Neel Nanda comments on The standard case for delaying AI appears to rest on non-utilitarian assumptions

Neel Nanda Feb 17, 2025, 4:33 AM
2 points
0 ∶ 0
Ah! Thanks for clarifying—if I understand correctly, you think that it’s reasonable to assert that sentience and preferences are what makes an entity morally meaningful, but that anything more specific is not? I personally just disagree with that premise, but I can see where you’re coming from

But in that case, it’s highly non obvious to me that AIs will have sentience or preferences in ways that I consider meaningful—this seems like an open philosophical question. Defining actually what they are also seems like an open question to me—does a thermostat have preferences? Does a plant that grows towards the light? While I do feel fairly confident humans are morally meaningful. Is your argument that even if there’s a good chance they’re not morally meaningful, the expected amount of moral significance is comparable to humans?
- Matthew_Barnett Feb 17, 2025, 6:54 AM
  2 points
  0 ∶ 0
  Parent
  Thanks for clarifying—if I understand correctly, you think that it’s reasonable to assert that sentience and preferences are what makes an entity morally meaningful, but that anything more specific is not?
  I don’t think there’s any moral view that’s objectively more “reasonable” than any other moral view (as I’m a moral anti-realist). However, I personally don’t have a significant moral preference for humans beyond the fact that I am partial to my family, friends, and a lot of other people who are currently alive. When I think about potential future generations who don’t exist yet, I tend to adopt a more impartial, utilitarian framework.
  In other words, my moral views can be summarized as a combination of personal attachments and broader utilitarian moral concerns.
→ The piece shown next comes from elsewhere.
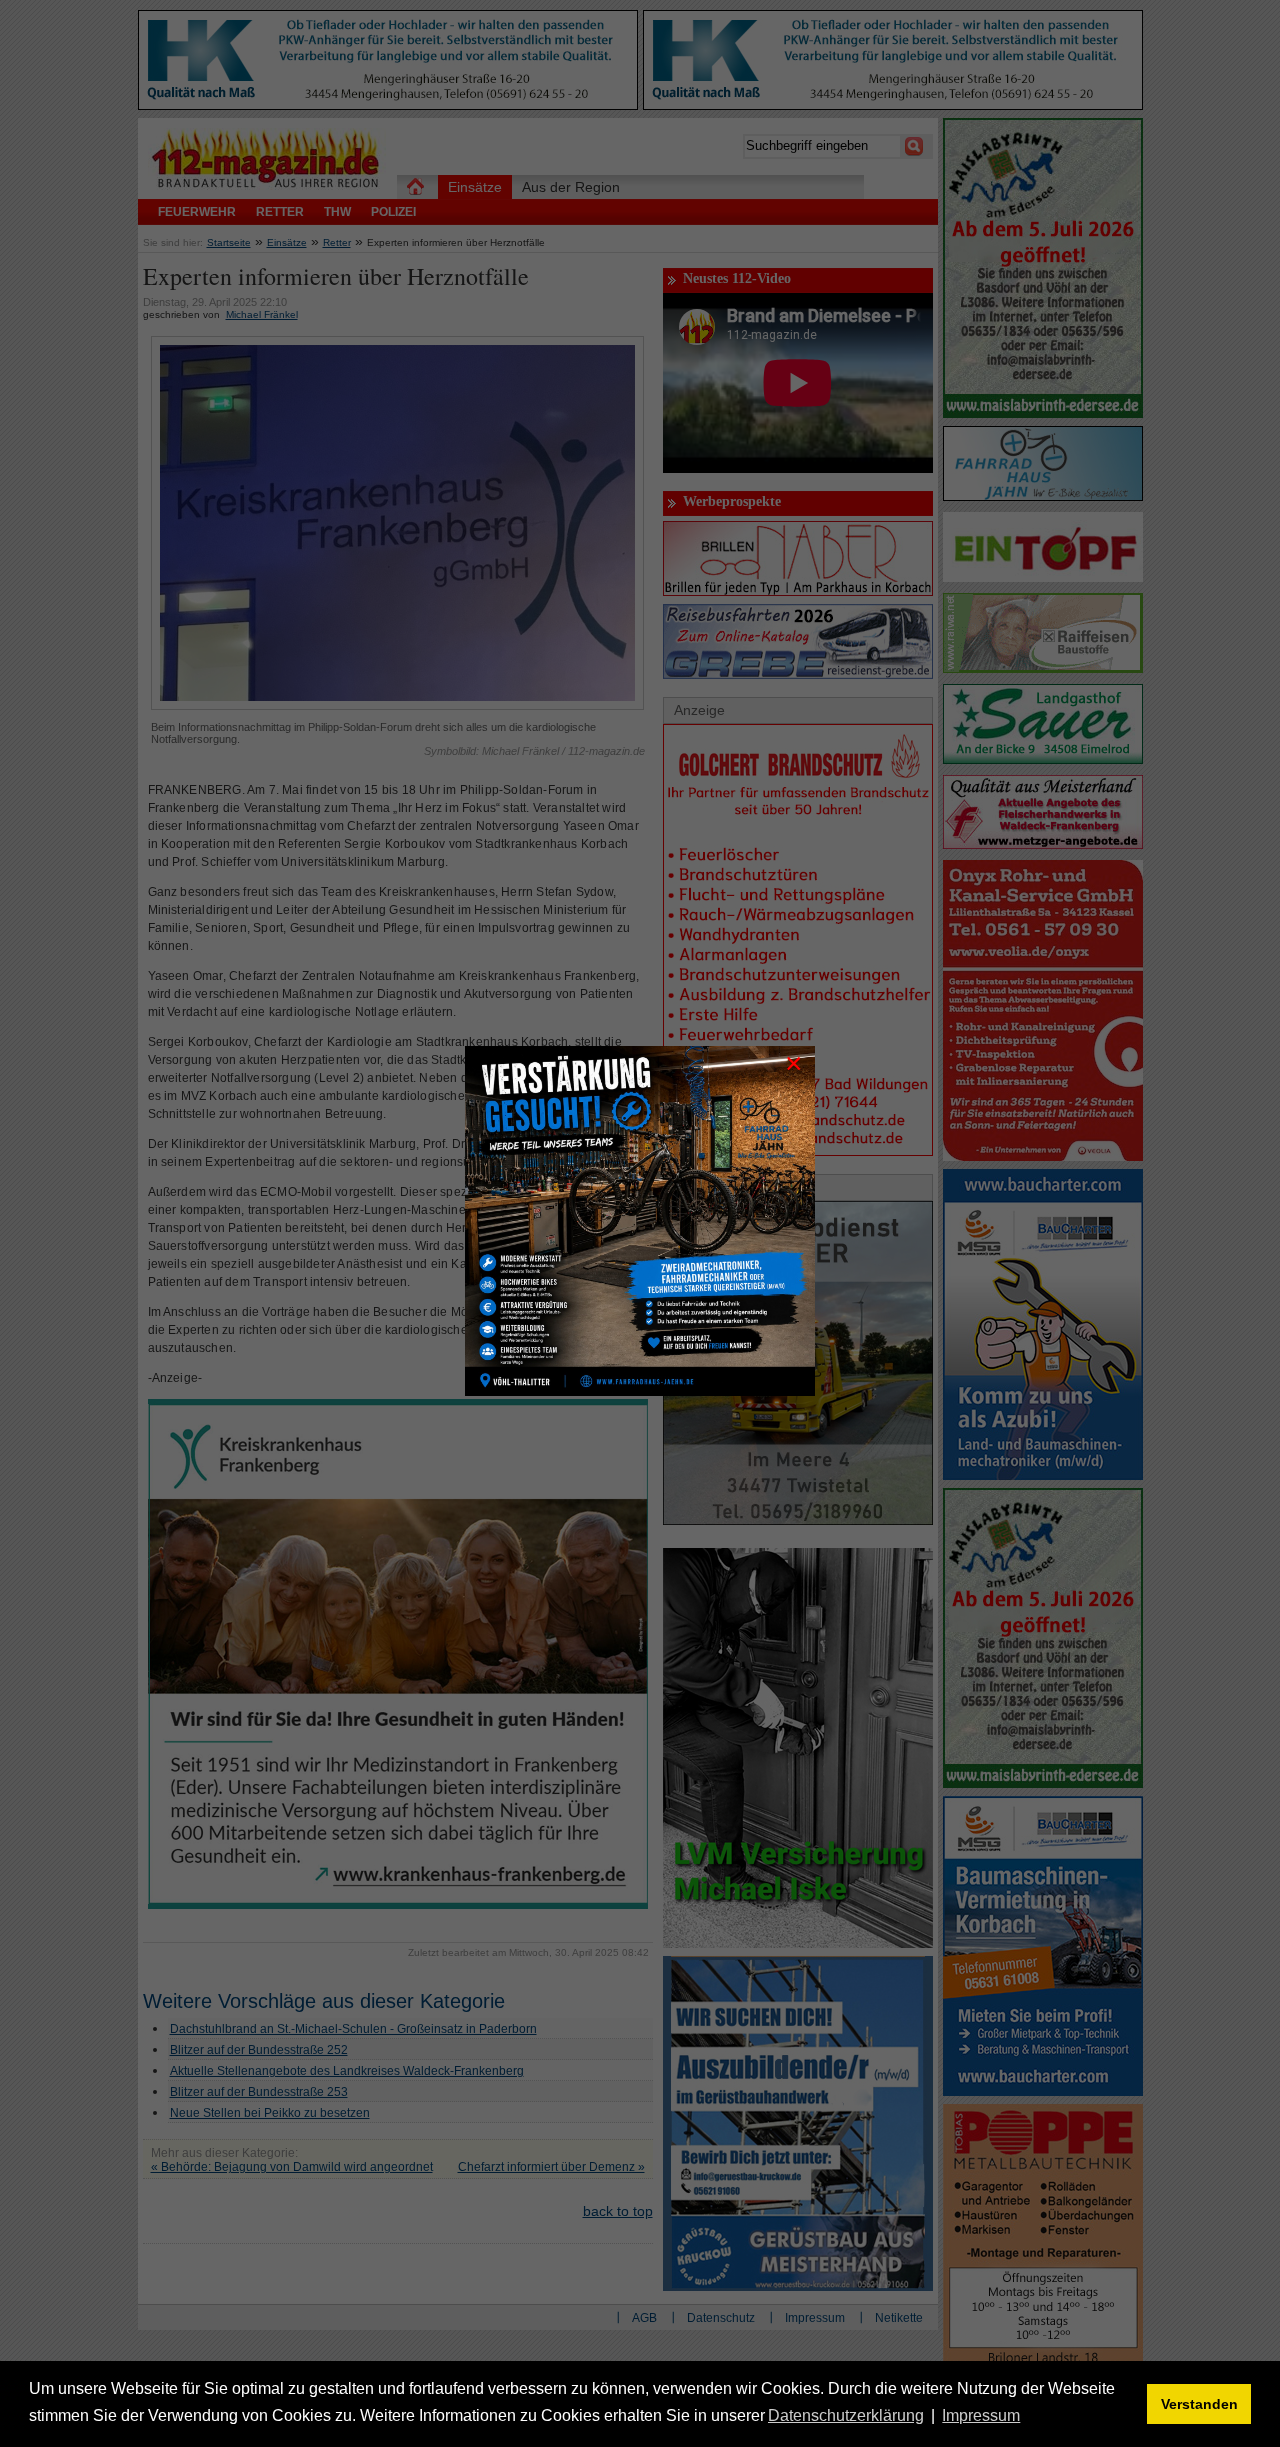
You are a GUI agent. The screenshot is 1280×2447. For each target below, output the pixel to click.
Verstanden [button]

My personal attachments are not impartial: for example, I care about my family more than I care about random strangers. However, beyond my personal attachments, I tend to take an impartial utilitarian approach that doesn’t assign any special value to the human species.
  In other words, to the extent I care about humans specifically, this concern merely arises from the fact that I’m attached to some currently living individuals who happen to be human—rather than because I think the human species is particularly important.
  Does that make sense?
  But in that case, it’s highly non obvious to me that AIs will have sentience or preferences in ways that I consider meaningful—this seems like an open philosophical question. Defining actually what they are also seems like an open question to me—does a thermostat have preferences?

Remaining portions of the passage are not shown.